On Easter Monday, Emmanuel Macron promised lockdown-fatigued French citizens their liberation from strict quarantine restrictions would start in mid-May. But his scientific adviser has since attached a mighty condition: that the country treble its capacity to test the coronavirus responsible for the world’s worst pandemic since the 1918 Spanish flu.
Jean-François Delfraissy, who chairs the scientific committee advising the government on lockdown exit plans, has assessed that the country needed to perform 500,000 tests per week by May 11 — Mr Macron’s tentative date for loosening the restrictions — to measure the spread of Covid-19 and keep it under control. Currently, the country can test only about 150,000 people a week.
“France failed on testing in February because it didn’t have enough of them . . . We have to set ourselves up for success this time,” Mr Delfraissy told MPs last week.
France’s struggles reflect a global race for testing kits as European countries and the US envisage ways to ease movement restrictions now that Covid 19-related death tolls appear to plateau.
Initial delays getting functioning diagnostic tests in the US and persistent shortages of supplies such as reagents and cotton swabs elsewhere have hampered global testing efforts. Now, the prospect of exiting the lockdowns is making tests more crucial than ever in the absence of a vaccine — at least 18 months away — or effective treatments: only wide testing would help prevent a revival of the outbreak, by quickly identifying and isolating new patients, while allowing a return to some normalcy for the rest of the population.
Not all countries are on an equal footing in this race — and those with less testing capacity will be facing a greater likelihood of a second wave.
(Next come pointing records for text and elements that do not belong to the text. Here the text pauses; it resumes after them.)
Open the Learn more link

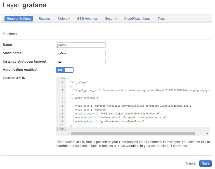coord(180,146)
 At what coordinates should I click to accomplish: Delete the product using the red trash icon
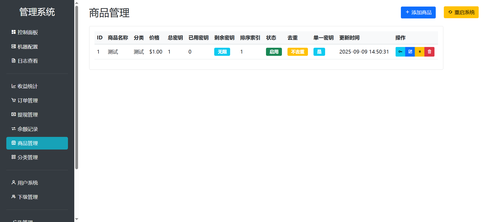pyautogui.click(x=429, y=52)
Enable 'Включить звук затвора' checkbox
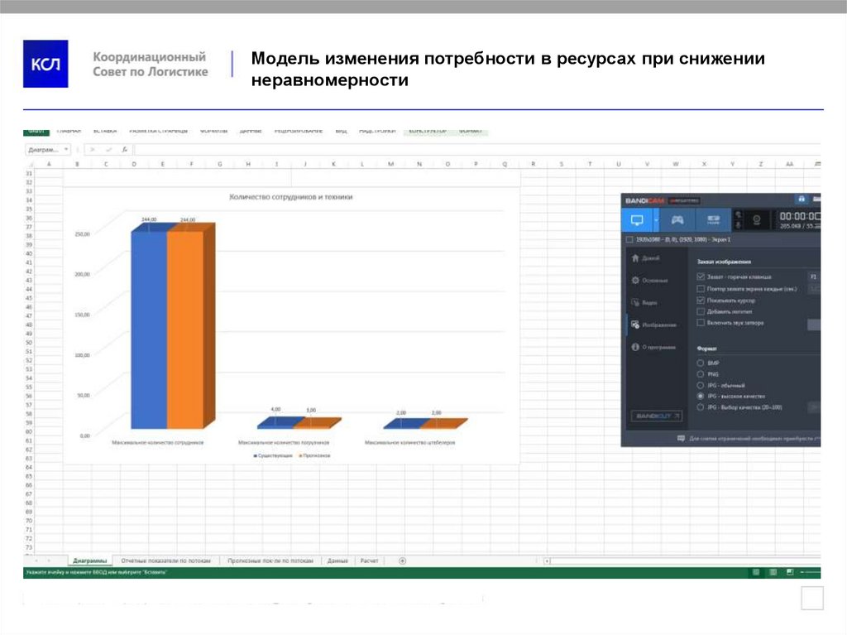 (x=701, y=323)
With about 120,000 tests a week, the UK lags behind France as Europe’s worst performer. Meanwhile, Germany tests about 350,000 people per week, with a capacity of 700,000. Italy and Spain each test about 300,000 patients weekly.
“All the other countries that have done a lockdown are confronted by the same questions about how to exit,” said Carlos Moreno, director of scientific research at La Sorbonne university. “But not all countries are in the same position. The approaches are going to be different based on what the political choices are, and depending on the resources of the health system.”
While insisting France will delay its lockdown exit if testing capacity does not meet his target, Dr Delfraissy said accepting “a certain degree of risk” with the deadly pathogen was unavoidable.
“Either we are following a purely sanitary logic and then we all stay in confinement. But for how long? Until the end of time? It’s not possible,” said the 71-year-old immunologist during parliament hearings last week.
There could be 10,000 to 15,000 new infections per day once schools and non-essential businesses start to reopen, he estimated. Asked whether France would have enough to test people who come into contact with new Covid-19 patients, he said: “For now, I am not able to answer that question, it’s a work in progress.”
He also played down the use of so-called serological tests — which test for antibodies normally present in former Covid 19 patients who therefore might be immune. Those tests — which are cheaper and faster to do than the diagnostic test — were not reliable enough, he said.
Calling the virus “a nasty piece of work” (une vacherie), Dr Delfraissy also acknowledged scientists did not know whether antibodies for Covid-19 actually prevented a person from getting sick again.
Under pressure to explain France’s trouble ramping up testing compared with neighbouring Germany, health minister Olivier Véran said on Sunday that securing adequate supplies and test kits was “complicated for every country in the world”. Like many other European countries, France heavily relies on imports for cotton swabs and testing ingredients — notably from China.
Bruno Lina, a virologist and member of France’s scientific advisory council, said that the government had ordered 20 new high-capacity testing machines capable of diagnosing people with Covid-19 via so-called PCR genetic tests. They will ramp up in the coming weeks, he said.
“If it all goes smoothly, if there are no problems with supplies, and all the platforms work properly, we will theoretically be able to test around 90,000 per day once they are all online,” he added. “We’re on track to reach that goal.”
He admitted that France’s centralised state had been too slow building up testing capacity. In March, the country was unable to expand testing outside hospitals by turning to the country’s 1,500 private laboratories because it had not ordered sufficient supplies, he said.
“That network of labs was not able to be activated because we had not anticipated the orders,” he said.
Co-ordination between laboratories across France was starting to improve and the global fight for supplies was also easing, Dr Lina said. “The pressure is starting to fall . . . even as demand for tests is increasing because more suppliers are coming online.”